DIRECTIONS FOR THIS TASK: Bring together copies of the lines in the data below that contain the word "block".

Stored data entries:
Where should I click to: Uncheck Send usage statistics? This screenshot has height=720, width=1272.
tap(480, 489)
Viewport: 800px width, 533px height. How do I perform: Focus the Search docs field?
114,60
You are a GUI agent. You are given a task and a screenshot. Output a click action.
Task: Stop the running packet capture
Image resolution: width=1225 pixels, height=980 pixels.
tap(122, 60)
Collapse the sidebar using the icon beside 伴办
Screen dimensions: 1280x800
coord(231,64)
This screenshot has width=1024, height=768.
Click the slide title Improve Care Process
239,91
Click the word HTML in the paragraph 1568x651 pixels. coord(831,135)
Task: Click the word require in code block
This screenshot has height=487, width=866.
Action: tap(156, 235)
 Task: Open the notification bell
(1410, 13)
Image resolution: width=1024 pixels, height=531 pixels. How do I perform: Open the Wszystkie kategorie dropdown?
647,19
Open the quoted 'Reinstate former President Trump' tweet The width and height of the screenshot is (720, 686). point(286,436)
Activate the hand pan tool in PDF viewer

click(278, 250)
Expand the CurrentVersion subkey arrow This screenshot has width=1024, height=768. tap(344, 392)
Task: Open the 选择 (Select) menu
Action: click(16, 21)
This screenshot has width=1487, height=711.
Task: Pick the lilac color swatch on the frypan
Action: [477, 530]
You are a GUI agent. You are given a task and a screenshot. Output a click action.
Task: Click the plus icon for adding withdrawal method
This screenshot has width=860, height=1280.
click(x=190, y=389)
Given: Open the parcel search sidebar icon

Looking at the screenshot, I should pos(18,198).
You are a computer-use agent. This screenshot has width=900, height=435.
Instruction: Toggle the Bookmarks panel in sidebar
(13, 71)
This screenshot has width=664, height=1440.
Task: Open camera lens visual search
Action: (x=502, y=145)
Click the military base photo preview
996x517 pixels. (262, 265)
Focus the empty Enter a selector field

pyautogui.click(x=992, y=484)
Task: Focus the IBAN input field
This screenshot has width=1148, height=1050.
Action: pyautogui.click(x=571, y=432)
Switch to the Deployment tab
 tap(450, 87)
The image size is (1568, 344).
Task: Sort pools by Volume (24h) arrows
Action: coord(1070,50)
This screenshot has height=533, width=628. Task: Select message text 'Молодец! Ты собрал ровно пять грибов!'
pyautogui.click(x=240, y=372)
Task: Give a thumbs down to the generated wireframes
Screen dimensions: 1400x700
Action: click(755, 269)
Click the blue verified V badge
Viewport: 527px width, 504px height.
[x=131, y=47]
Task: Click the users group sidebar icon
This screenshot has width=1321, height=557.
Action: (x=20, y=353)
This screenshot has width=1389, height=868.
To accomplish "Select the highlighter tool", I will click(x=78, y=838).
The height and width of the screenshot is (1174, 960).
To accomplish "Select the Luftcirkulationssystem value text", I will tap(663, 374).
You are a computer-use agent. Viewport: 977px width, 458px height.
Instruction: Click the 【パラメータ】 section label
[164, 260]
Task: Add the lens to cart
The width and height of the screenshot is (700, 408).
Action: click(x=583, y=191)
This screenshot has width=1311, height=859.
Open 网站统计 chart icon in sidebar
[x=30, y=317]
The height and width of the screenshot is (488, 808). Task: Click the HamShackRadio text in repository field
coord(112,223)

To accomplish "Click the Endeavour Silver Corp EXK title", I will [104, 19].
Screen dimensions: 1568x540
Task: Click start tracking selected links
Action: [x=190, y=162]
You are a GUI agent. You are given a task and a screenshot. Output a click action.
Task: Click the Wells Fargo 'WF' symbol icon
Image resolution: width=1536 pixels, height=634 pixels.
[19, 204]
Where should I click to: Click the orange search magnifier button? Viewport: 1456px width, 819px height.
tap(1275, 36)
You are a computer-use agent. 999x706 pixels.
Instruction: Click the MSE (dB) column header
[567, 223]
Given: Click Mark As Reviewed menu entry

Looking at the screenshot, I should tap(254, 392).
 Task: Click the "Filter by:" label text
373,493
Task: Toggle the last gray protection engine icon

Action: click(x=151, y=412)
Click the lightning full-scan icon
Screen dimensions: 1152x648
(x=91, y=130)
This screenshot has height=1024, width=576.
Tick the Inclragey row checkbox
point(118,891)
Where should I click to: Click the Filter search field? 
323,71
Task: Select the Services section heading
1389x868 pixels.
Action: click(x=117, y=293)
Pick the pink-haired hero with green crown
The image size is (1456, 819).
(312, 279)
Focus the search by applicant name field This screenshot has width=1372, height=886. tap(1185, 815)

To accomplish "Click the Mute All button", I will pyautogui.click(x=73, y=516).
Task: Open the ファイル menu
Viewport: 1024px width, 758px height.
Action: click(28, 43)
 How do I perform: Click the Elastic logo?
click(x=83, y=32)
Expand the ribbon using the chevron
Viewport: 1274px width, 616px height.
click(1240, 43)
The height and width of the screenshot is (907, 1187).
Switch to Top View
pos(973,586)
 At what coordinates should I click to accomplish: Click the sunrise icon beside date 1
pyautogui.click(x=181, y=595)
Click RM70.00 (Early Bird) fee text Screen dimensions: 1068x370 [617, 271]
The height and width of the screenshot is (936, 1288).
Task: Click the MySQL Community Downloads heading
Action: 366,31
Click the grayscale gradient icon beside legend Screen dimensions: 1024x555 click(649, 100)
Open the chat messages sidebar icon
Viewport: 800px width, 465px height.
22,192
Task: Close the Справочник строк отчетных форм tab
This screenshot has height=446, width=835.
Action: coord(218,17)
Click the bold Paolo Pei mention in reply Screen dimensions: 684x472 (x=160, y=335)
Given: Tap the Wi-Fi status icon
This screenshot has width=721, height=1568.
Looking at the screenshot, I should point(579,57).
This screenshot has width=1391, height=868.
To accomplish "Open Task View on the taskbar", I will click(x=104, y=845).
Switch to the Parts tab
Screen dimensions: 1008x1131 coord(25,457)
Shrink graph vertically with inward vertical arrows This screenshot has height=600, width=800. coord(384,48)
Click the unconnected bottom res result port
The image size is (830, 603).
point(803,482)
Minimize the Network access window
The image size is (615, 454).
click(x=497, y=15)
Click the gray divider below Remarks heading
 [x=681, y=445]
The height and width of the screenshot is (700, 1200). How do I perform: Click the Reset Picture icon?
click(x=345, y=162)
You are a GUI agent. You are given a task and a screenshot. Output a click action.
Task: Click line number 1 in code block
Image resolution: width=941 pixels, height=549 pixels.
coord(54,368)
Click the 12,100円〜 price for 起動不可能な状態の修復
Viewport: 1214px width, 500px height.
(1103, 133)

TASK OUTPUT:
Task: Click the word require in code block
Task: Click line number 1 in code block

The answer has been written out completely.